- [Problem to solve]:
Output only the lines below from the one containing "Accessibility (48, 2297)" to the one containing "Previous (78, 1905)", exactly as written, both ends kept.
________________
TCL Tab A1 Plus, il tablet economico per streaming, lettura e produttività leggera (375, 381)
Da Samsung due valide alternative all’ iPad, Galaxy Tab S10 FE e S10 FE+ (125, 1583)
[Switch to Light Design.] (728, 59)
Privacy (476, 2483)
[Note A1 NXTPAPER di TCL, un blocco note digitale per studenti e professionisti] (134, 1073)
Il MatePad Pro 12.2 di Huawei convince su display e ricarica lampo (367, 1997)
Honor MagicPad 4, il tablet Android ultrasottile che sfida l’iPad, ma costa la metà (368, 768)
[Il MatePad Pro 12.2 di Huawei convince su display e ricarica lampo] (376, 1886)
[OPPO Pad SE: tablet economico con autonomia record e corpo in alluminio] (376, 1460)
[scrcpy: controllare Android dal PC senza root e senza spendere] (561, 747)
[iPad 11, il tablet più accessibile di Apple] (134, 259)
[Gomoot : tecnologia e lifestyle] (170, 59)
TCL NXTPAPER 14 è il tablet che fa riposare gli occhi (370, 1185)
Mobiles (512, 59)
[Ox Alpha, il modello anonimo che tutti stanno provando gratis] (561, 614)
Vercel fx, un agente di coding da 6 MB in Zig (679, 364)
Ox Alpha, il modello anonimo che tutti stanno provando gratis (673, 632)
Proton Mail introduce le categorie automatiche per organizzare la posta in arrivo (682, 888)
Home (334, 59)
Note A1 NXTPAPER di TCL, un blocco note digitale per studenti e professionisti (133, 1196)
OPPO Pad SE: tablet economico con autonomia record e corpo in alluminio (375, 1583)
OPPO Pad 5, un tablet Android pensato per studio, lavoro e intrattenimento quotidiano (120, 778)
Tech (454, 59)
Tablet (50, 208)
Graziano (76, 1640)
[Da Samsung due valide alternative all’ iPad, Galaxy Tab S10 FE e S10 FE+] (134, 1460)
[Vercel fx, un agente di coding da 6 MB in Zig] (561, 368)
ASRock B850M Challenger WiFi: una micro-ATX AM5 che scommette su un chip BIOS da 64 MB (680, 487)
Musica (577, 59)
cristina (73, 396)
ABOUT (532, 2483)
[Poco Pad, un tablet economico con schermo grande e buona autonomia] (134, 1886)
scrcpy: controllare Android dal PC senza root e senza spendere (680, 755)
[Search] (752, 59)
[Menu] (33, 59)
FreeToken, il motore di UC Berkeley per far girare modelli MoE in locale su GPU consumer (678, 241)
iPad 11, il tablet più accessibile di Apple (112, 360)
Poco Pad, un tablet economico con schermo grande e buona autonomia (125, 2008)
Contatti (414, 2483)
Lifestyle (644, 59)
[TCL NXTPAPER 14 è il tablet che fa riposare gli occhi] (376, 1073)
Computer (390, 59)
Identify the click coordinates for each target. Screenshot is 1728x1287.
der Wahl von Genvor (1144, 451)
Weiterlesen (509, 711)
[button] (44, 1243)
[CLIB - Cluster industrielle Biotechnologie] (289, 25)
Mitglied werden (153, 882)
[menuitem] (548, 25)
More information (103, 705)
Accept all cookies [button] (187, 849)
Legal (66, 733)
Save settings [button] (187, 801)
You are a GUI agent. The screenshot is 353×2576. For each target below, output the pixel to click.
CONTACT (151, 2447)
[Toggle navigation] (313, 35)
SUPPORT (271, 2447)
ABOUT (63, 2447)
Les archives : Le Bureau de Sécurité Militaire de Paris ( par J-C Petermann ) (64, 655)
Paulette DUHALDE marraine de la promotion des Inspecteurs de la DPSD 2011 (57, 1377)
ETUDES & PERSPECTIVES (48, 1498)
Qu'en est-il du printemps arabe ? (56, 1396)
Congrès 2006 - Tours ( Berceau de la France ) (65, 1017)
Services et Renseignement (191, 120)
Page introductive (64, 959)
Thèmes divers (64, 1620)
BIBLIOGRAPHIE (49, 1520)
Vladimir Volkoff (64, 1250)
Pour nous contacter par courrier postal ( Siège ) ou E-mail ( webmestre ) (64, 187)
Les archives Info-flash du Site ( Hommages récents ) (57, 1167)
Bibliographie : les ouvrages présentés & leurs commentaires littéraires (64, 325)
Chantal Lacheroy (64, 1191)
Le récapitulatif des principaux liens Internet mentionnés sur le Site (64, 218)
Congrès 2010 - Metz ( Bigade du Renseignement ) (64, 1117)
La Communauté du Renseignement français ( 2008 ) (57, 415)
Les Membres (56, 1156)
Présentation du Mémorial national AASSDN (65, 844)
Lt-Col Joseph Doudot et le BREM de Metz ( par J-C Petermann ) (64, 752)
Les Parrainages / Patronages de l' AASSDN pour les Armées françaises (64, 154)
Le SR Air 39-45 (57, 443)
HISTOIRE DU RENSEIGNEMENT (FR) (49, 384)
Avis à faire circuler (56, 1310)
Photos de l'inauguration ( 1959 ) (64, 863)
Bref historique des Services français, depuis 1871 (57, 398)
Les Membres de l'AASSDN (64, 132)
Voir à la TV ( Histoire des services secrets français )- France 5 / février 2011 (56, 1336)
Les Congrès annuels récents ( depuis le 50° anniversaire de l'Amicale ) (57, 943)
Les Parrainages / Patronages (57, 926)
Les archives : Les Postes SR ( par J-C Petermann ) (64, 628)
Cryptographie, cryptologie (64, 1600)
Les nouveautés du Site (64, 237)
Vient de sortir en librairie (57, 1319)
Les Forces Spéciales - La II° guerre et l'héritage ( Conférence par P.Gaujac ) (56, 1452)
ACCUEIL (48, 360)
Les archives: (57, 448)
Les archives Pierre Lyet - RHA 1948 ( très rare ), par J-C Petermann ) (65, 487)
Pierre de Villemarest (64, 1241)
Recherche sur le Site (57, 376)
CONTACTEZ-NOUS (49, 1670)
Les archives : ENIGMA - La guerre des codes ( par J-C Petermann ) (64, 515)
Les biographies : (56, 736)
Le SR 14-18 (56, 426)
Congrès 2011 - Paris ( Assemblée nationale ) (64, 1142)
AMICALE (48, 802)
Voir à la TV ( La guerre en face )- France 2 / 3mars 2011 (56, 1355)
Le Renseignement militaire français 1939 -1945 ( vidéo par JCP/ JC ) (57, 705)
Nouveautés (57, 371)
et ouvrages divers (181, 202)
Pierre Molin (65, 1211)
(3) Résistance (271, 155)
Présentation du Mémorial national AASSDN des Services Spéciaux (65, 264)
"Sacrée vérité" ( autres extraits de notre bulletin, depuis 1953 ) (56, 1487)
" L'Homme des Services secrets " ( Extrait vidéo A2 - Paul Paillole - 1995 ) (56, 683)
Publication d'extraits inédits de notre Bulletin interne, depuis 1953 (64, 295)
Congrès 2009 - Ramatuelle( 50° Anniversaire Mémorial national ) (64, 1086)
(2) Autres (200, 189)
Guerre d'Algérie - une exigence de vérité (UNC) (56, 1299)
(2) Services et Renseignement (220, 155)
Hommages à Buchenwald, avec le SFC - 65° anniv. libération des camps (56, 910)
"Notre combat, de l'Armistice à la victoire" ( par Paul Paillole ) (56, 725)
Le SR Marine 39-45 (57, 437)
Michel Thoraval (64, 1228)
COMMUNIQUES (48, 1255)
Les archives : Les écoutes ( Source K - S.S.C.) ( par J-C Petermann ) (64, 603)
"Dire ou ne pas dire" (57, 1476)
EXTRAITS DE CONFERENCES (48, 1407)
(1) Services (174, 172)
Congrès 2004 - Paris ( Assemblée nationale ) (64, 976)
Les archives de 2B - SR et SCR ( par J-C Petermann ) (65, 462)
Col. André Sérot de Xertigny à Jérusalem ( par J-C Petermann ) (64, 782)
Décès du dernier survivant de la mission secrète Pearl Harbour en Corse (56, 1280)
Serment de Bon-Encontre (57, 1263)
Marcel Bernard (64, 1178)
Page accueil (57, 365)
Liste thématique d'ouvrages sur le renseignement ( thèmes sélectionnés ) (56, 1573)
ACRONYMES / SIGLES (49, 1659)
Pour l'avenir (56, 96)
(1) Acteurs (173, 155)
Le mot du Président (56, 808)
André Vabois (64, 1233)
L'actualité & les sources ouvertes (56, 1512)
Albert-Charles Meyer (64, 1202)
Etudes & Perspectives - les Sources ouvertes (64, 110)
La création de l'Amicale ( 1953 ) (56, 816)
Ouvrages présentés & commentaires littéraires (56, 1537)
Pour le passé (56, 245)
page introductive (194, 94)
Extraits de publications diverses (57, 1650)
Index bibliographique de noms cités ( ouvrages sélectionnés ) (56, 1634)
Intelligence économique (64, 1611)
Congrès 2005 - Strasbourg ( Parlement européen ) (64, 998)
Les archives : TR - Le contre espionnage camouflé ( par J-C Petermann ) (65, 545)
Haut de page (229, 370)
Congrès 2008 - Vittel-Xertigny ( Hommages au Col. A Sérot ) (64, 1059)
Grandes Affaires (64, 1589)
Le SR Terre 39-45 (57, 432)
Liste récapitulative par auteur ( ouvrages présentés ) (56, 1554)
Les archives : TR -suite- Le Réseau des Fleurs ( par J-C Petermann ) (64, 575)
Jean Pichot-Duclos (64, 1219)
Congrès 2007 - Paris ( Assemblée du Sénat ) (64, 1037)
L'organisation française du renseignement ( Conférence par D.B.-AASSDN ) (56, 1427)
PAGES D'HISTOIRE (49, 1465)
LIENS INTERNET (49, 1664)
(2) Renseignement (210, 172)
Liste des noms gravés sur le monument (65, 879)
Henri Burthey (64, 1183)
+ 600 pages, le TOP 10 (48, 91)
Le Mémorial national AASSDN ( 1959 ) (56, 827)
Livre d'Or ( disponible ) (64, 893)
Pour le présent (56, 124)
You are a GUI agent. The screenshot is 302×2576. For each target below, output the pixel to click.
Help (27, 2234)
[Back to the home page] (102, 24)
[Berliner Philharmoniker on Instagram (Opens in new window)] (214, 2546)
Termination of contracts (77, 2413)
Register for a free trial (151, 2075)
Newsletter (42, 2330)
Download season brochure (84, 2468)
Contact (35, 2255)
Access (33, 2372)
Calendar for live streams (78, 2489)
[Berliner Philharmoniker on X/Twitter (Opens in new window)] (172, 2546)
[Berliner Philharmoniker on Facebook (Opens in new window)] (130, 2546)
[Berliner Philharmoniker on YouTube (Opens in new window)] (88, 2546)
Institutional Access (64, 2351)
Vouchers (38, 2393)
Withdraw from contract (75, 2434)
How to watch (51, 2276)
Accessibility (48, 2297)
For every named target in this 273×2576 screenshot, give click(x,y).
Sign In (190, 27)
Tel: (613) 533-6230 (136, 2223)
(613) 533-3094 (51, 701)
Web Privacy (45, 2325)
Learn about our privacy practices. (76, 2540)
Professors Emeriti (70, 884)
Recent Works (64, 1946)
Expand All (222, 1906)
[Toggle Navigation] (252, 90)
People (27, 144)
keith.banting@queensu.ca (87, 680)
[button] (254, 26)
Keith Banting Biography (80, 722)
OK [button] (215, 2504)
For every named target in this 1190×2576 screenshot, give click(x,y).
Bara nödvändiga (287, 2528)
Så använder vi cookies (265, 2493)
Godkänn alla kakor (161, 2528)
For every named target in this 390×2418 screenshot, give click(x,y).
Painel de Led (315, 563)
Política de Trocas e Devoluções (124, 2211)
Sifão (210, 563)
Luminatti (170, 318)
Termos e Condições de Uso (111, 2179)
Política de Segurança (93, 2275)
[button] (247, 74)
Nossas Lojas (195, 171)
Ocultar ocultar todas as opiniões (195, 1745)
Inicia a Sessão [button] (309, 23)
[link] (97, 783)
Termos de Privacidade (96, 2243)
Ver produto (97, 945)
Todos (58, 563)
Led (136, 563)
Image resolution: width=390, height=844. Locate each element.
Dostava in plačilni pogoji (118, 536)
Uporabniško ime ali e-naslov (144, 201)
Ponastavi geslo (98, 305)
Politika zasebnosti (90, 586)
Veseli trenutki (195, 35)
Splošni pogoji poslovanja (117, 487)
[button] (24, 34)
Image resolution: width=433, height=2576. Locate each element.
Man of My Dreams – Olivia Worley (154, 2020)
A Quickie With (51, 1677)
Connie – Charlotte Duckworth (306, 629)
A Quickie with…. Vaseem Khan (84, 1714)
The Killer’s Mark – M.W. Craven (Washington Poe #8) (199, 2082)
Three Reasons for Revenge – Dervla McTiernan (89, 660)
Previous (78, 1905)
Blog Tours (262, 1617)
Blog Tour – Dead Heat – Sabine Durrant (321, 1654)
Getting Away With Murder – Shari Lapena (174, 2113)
________________
- [Output for this task]:
Accessibility (48, 2297)
For every named target in this 273×2576 screenshot, give click(x,y).
Sign In (190, 27)
Tel: (613) 533-6230 (136, 2223)
(613) 533-3094 (51, 701)
Web Privacy (45, 2325)
Learn about our privacy practices. (76, 2540)
Professors Emeriti (70, 884)
Recent Works (64, 1946)
Expand All (222, 1906)
[Toggle Navigation] (252, 90)
People (27, 144)
keith.banting@queensu.ca (87, 680)
[button] (254, 26)
Keith Banting Biography (80, 722)
OK [button] (215, 2504)
For every named target in this 1190×2576 screenshot, give click(x,y).
Bara nödvändiga (287, 2528)
Så använder vi cookies (265, 2493)
Godkänn alla kakor (161, 2528)
For every named target in this 390×2418 screenshot, give click(x,y).
Painel de Led (315, 563)
Política de Trocas e Devoluções (124, 2211)
Sifão (210, 563)
Luminatti (170, 318)
Termos e Condições de Uso (111, 2179)
Política de Segurança (93, 2275)
[button] (247, 74)
Nossas Lojas (195, 171)
Ocultar ocultar todas as opiniões (195, 1745)
Inicia a Sessão [button] (309, 23)
[link] (97, 783)
Termos de Privacidade (96, 2243)
Ver produto (97, 945)
Todos (58, 563)
Led (136, 563)
Image resolution: width=390, height=844. Locate each element.
Dostava in plačilni pogoji (118, 536)
Uporabniško ime ali e-naslov (144, 201)
Ponastavi geslo (98, 305)
Politika zasebnosti (90, 586)
Veseli trenutki (195, 35)
Splošni pogoji poslovanja (117, 487)
[button] (24, 34)
Image resolution: width=433, height=2576. Locate each element.
Man of My Dreams – Olivia Worley (154, 2020)
A Quickie With (51, 1677)
Connie – Charlotte Duckworth (306, 629)
A Quickie with…. Vaseem Khan (84, 1714)
The Killer’s Mark – M.W. Craven (Washington Poe #8) (199, 2082)
Three Reasons for Revenge – Dervla McTiernan (89, 660)
Previous (78, 1905)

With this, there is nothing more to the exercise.